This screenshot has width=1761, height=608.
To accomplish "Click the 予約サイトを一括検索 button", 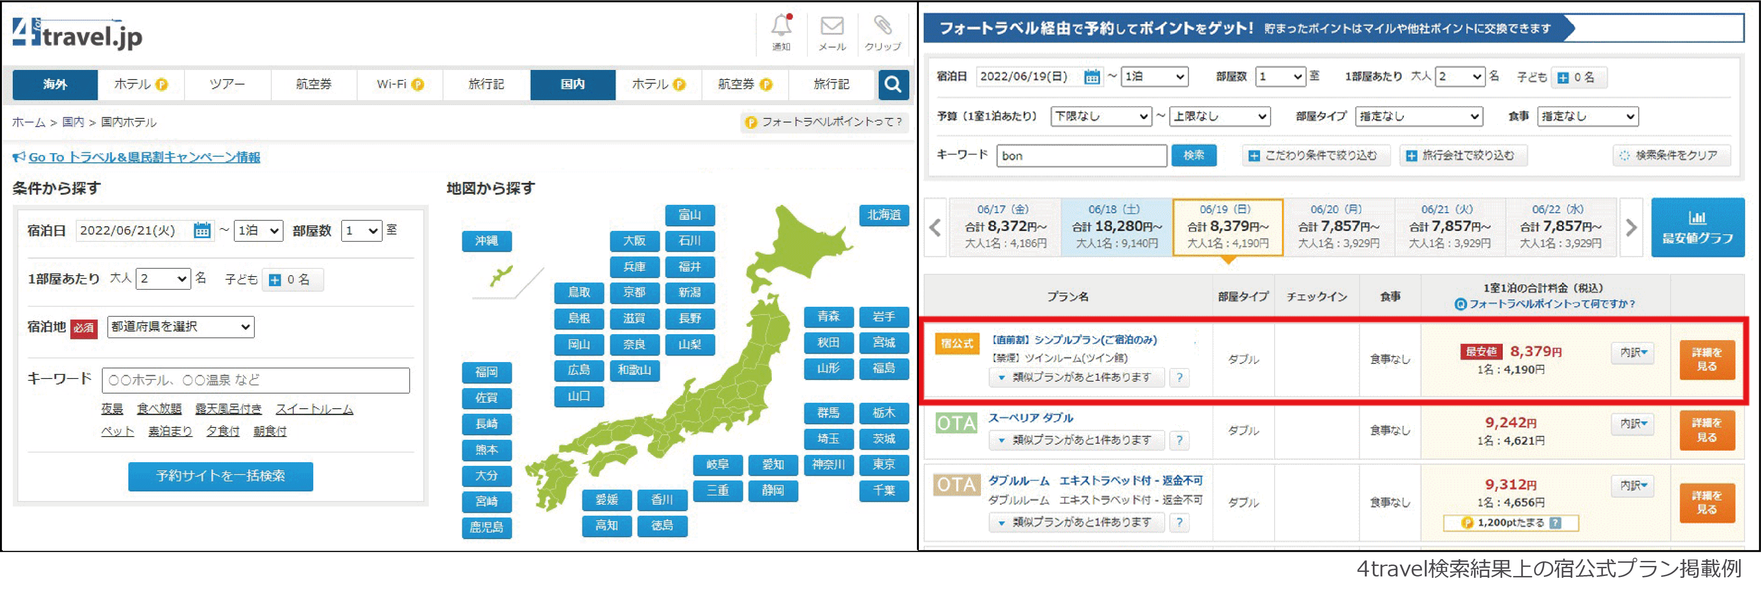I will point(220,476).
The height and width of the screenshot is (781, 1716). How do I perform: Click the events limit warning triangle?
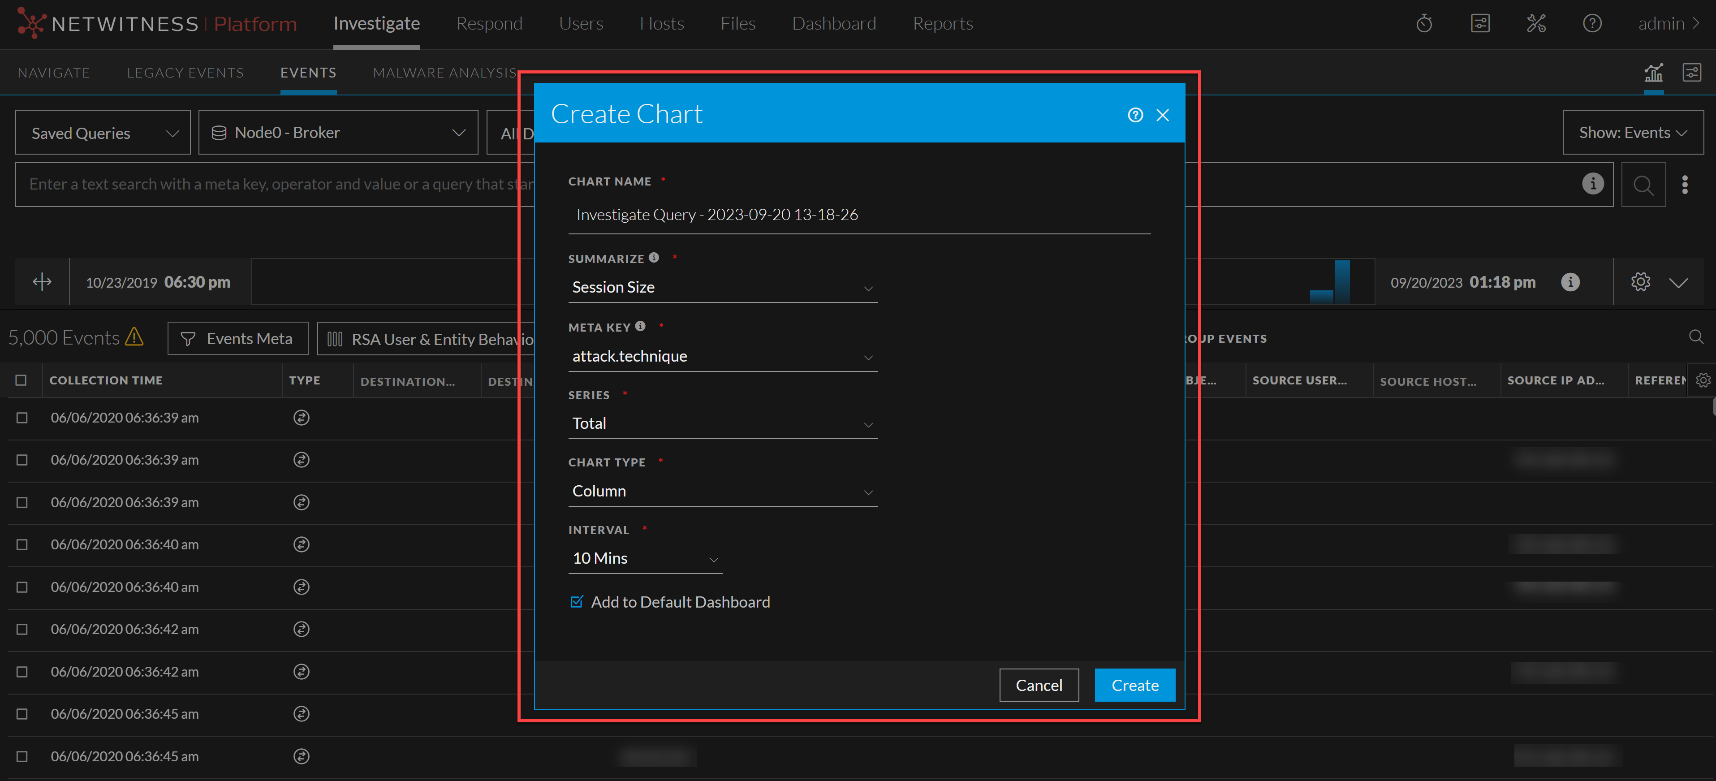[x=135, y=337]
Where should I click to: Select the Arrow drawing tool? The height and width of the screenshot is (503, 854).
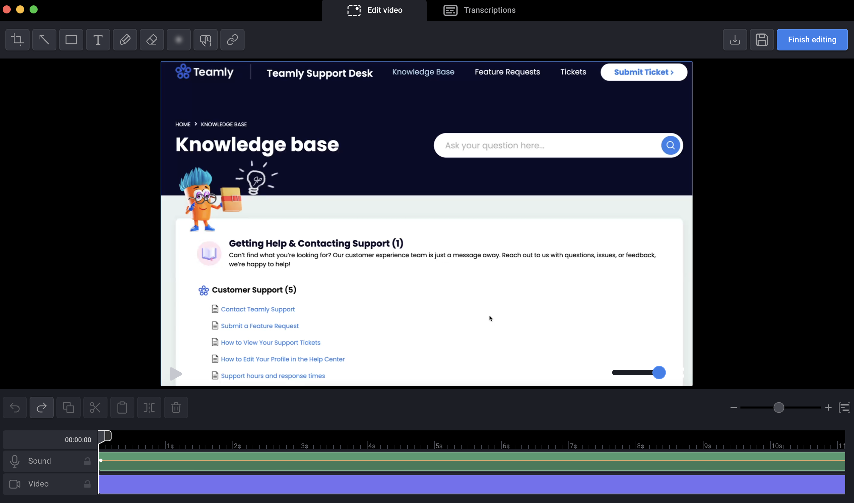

=== EXERCISE ===
Each line from the one containing "The height and width of the screenshot is (781, 1716)." through the last line above should be retyped exactly, and no other line. Any picture is to be left out.

=== RESULT OF THIS EXERCISE ===
The height and width of the screenshot is (781, 1716). How do I perform: Click the events limit warning triangle?
[x=135, y=337]
Where should I click to: Select the Arrow drawing tool? The height and width of the screenshot is (503, 854).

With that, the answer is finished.